Machine learning models for predicting blood pressure phenotypes by combining multiple polygenic risk scores

We used two datasets. The primary dataset is from the Trans-Omics in Precision Medicine (TOPMed) consortium, which was used to train and evaluate multiple models. The second dataset is from the Mass General Brigham (MGB) Biobank and was used to evaluate selected model performance in an independent healthcare-system dataset. Below we describe the datasets and the steps for constructing and evaluating models. Figure 1 describes the framework for the development of multi-PRS non-linear ML model allowing for non-genetic components to be calibrated across datasets.

The TOPMed dataset

The TOPMed study population included 62,295 unrelated (3rd degree or less) participants from 15 studies based in the U.S. and in Taiwan. Data was extracted from the freeze 8 TOPMed dataset release. Information about the studies including ethics statements is provided in Supplementary Note 1. Blood pressure phenotypes were harmonized by the TOPMed Data Coordinating Center (DCC)⁵⁰ and included systolic blood pressure (SBP), diastolic blood pressure (DBP), and status of antihypertensive medication use (HTNMED_V1). Medication status was used to increase values of SBP and DBP by 15 and 10mmHg, respectively, to account for the expectations that their values would be higher if the corresponding individuals did not use antihypertensive medications.

Genotype data

We used whole genome sequencing (WGS) data from Trans-Omics for Prevision Medicine (TOPMed) program⁵¹ Freeze 8 dataset. Genome samples were sequenced through TOPMed and the National Human Genome Research Institute’s Centers for Common Disease Genomics (CCDG) program and harmonized together via joint allele calling. The methods for TOPMed WGS data acquisition and quality control (QC) are described in https://www.nhlbiwgs.org/topmed-whole-genome-sequencing-methods-freeze-8. Genetic Principal Components (PCs) and kinship coefficients were computed for the genetic data by the TOPMed DCC using the PC-Relate and PR-AiR algorithms^52,53 implemented in the GENESIS R package⁵⁴. Based on the kinship coefficients, we identified related individuals and generated a dataset in which all individuals were degree-3 unrelated, i.e., all kinship coefficients were < 2^(−9/2) (approximately 0.04). We extracted allele counts of variants that passed TOPMed quality control flags from GDS files using the SeqArray package version 1.28.1 and then further processed the genetic data using custom R version 3.6.2 and Python version 3.6.15 scripts. Only variants with minor allele frequency $\ge$ 0.01 in the TOPMed dataset and that passed TOPMed QC were used in this study. There were 63,093 participants and 12,341,303 variants available for PRS development.

Blood pressure phenotypes

We trained non-linear ML models to predict two phenotypes: systolic blood pressure (SBP) and diastolic blood pressure (DBP). SBP and DBP values were extracted, when available, from a harmonized datasets created by TOPMed⁵⁰, and for some TOPMed-parent studies they were prepared by study researchers. To address the existence of unrealistic values in the dataset, but without forcing a specific threshold, we removed individuals with outlying values defined by phenotypic values above the 99th quantile and values below the 1st quantile for each of the phenotypes. This amounted to 1047 and 1403 individuals from the analyses of SBP and DBP, respectively. The quantiles were computed over the complete dataset. Values for SBP and DBP for individuals that were taking antihypertensive medications were adjusted by increasing SBP and DBP values by 15 and 10 mmHg, respectively.

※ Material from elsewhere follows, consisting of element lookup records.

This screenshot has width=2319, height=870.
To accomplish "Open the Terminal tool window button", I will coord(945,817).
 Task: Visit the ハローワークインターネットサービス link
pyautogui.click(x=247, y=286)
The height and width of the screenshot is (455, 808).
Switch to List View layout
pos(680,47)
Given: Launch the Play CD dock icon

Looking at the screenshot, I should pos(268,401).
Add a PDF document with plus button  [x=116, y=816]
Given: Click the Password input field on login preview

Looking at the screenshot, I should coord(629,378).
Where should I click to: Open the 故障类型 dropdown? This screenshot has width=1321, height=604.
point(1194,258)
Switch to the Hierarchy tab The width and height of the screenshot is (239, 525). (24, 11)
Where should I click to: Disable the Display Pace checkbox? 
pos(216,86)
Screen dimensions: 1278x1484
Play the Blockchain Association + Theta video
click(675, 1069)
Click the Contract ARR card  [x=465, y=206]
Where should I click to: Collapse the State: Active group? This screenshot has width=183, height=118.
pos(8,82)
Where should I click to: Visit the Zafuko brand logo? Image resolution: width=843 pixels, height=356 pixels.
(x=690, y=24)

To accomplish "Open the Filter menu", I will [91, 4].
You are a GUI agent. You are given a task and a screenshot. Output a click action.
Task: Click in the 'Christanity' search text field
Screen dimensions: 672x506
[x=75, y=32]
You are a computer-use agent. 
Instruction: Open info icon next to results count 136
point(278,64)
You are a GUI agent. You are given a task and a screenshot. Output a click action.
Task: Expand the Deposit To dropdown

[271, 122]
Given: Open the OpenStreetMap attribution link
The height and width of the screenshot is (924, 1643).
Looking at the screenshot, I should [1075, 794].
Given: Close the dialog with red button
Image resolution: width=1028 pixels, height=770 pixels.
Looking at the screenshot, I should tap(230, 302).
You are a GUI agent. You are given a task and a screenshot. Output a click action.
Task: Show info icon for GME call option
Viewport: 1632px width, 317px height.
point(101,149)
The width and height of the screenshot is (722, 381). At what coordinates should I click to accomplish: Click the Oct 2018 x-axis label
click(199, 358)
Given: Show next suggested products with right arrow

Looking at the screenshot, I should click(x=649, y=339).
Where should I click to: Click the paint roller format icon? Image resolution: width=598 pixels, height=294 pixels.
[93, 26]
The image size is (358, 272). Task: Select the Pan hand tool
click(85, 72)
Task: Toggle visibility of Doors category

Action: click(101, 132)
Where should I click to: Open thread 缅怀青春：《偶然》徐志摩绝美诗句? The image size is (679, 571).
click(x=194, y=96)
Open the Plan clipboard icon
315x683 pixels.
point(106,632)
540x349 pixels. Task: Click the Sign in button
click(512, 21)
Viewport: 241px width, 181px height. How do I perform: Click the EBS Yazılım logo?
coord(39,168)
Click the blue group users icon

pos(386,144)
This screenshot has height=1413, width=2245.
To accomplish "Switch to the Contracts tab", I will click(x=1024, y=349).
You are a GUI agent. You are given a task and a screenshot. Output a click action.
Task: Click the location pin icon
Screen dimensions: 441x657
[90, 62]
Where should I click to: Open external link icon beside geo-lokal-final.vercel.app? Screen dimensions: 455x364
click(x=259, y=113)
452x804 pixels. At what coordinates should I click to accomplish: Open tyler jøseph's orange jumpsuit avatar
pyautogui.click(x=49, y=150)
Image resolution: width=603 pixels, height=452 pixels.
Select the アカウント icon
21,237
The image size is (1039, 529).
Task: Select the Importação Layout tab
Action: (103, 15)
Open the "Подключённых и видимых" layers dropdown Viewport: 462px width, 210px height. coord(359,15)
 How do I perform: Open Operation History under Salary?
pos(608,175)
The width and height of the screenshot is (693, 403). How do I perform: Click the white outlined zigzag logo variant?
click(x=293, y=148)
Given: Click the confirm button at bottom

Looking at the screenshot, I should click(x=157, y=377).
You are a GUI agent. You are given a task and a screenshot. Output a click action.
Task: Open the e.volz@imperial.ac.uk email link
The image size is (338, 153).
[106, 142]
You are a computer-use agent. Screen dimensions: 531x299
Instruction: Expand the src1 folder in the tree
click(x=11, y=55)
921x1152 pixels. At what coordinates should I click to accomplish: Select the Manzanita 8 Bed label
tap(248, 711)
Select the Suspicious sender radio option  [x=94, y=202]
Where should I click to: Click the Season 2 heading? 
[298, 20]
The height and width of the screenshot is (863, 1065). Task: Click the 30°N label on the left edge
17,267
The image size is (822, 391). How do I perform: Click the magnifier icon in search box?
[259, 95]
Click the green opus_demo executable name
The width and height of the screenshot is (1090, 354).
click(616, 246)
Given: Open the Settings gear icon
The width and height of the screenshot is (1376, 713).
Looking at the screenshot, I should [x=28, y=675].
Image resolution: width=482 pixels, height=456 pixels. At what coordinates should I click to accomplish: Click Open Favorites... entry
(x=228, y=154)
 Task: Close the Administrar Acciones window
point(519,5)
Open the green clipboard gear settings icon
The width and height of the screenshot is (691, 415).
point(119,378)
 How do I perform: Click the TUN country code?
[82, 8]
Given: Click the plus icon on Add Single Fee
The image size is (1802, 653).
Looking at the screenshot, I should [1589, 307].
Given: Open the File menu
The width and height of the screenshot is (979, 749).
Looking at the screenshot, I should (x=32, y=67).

Summary statistics from published GWAS

We used summary statistics from published GWAS of SBP and DBP provided by BioBank Japan Project (BBJ), Million Veteran Program (MVP), as well as UK BioBank and the International Consortium of Blood-Pressure Genome Wide Associations Studies (UKBB + ICBP). Details are provided in Supplementary Table 12. Because some of TOPMed European ancestry participants also participated in the UKBB + ICBP meta-analysis, we performed GWAS of SBP and DBP using all self-reported White individuals in the TOPMed dataset (i.e. participants included in both TOPMed training and testing datasets), and then applied a procedure to “remove” the contribution of this GWAS from the overall UKBB + ICBP GWAS summary statistics⁵⁵ as described in Supplementary Note 2.

Polygenic risk scores

We developed two types of PRS—“global PRS”, using SNPs from the entire genome, and, in secondary analysis, “local PRS”, calculated from SNPs within LD-regions. In both cases SNPs were selected using the clump & threshold approach. We developed and constructed global PRSs using PRSice2 version 2.3.5⁵⁶, from the BP GWAS summary statistics described above. As tuning parameters, we set R² = 0.1, distance = 1000 kB, and several p-value thresholds: 5 × 10^–8, 10^–7, 10^–6,…, 10^–2. We used the TOPMed data set as a reference panel for LD (used for clumping). In secondary analysis, we developed local PRSs. We used previously computed LD-regions⁵⁷ provided in BED files defining chromosomal segments (see Data Availability) based on a European reference panel to subset the UKBB + ICBP GWAS summary statistics to files consisting of variants falling within each LD-region (chromosomal segment). We developed local PRS based for each of these regions using the same clump & threshold approach using PRSice2, but now, due to the large number of segments and thus features, we used a single p-value threshold of 10^–2. For this secondary analysis we only used the UKBB + ICBP GWAS because we saw before that, although it is based on single genetic ancestry (European) PRS based on it perform well when evaluated in various self-reported race/ethnic groups¹³. In a Supplementary Note 3 we also describe the comparison of the models’ performance using global SBP and DBP developed using PRS-CSx⁵⁸, which is an extension of the Bayesian polygenic prediction method PRS-CS⁵⁹, from the three GWAS summary statistics used in this study.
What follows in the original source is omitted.